Menurut bentuk keseluruhan dan bentuk kerangkanya, rumah joglo dibedakan menjadi:
Joglo nom (joglo muda), bentuk atapnya memanjang dan tinggi
Joglo tuwo (joglo tua), atapnya tidak memanjang dan cenderung mendatar (rebah)
Joglo lanangan (joglo pria), rumah joglo yang menggunakan konstruksi dari balok kayu tebal
Joglo wadon (joglo wanita), rumah joglo ini menggunakan rangka kayu yang cenderung
pipih.
– Bahan Rumah adat Jawa di masa lalu semua bagiannya terbuat dari kayu, baik tiang-tiang utama,
balok penyangga atap, lantai, maupun dinding bagian dalam rumah joglo. Untuk tiang-tiang
penyangga biasanya terbuat dari kayu jati, sedangkan bagian lainnya terbuat dari kayu sonokeling.
Sedangkan penutup atap yang lazim digunakan adalah genteng tanah liat.
– Cara membangun atap rumah joglo
1. Seluruh permukaan tanah dipadatkan agar tidak menurun saat tiang soko guru didirikan.

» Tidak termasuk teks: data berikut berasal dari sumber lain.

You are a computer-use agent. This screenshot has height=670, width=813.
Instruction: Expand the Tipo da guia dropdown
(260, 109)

Setelah pondasi diletakkan, kemudian soko guru dipasang dengan jarak yang sama. Setelah soko
guru terpasang, tahap selanjutnya adalah memasang konstruksi penyangga atap.
2. Tumpang sari dipasang di atas soko guru. Kemudian kuda-kuda diletakkan di atas ring
balok, lalu diikat menggunakan gording.
3. Balok berukuran 5 x 10 cm dipasang diagonal di antara kuda-kuda.

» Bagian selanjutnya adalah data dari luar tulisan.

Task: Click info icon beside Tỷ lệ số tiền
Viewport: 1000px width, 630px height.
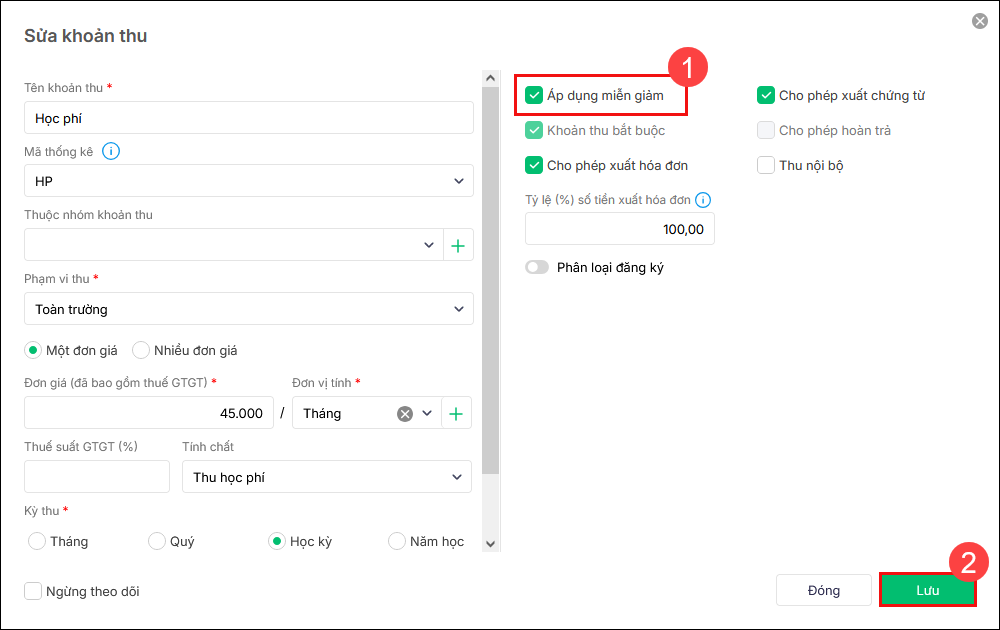Action: (703, 199)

4. Kayu kaso (kasau) dipasang di atas gording. Kemudian reng dipasang di atas kasau.
Jarak reng disesuaikan dengan jenis penutup atap yang akan digunakan.
5. Pasang penutup atap. – Perkiraan biayaMengingat seluruh bagian rumah adat Jawa asli
terbuat dari kayu, maka diperlukan sekitar 5,7 meter kubik kayu untuk membangun pendoponya
saja. Kayu jati hanya digunakan untuk bagian penyangga (soko guru) saja, karena akan sangat
berisiko bila seluruh kerangka penyangga atap juga dibuat dari kayu jati. Rincian biaya secara garis
besar adalah: 1. Kayu jati per meter kubik Rp 7 juta 2. 5,7 meter kubik kayu sonokeling @ Rp 6 juta
= Rp 34, 2 juta 3. Genteng tanah liat @ Rp 1100
3. Bagian rangka atap rumah adat Jawa
Tiang-tiang soko guru biasanya lebih tinggi dari tiang-tiang lain di rumah joglo. Pada kedua ujung
soko guru biasanya dilengkapi ornamen. Masing-masing soko guru disambungkan oleh balok kayu
yang diberi nama tumpang sari dan sunduk. Di atasnya terdapat susunan rangka atap rumah joglo
yang kompleks, dengan setiap bagian yang memiliki namanya sendiri. Secara singkat, masing-
masing bagian rangka atap rumah joglo dapat dijabarkan sebagai berikut:
Konstruksi rangka atap joglo terdiri dari sistem cathokan dan sistem purus. Seperti terlihat pada
gambar, sistem purus adalah sistem konstruksi knockdown dengan tonjolan dan lubang yang saling
mengunci. Sedangkan sistem cathokan terdiri dari dua permukaan cekung yang akan saling
mengunci bila dipertemukan. Mirip seperti sistem konstruksi pada rumah prefabrikasi. Dengan
adanya dua sistem ini, rumah adat Jawa dapat dibangun dengan tanpa bantuan paku maupun baut.